(Dataset excerpts)

────────────────────

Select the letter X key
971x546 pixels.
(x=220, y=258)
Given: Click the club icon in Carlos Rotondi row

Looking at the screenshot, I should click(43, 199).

────────────────────

Write each record above out again exactly as it reads.

- Response below
Select the letter X key
971x546 pixels.
(x=220, y=258)
Given: Click the club icon in Carlos Rotondi row

Looking at the screenshot, I should click(43, 199).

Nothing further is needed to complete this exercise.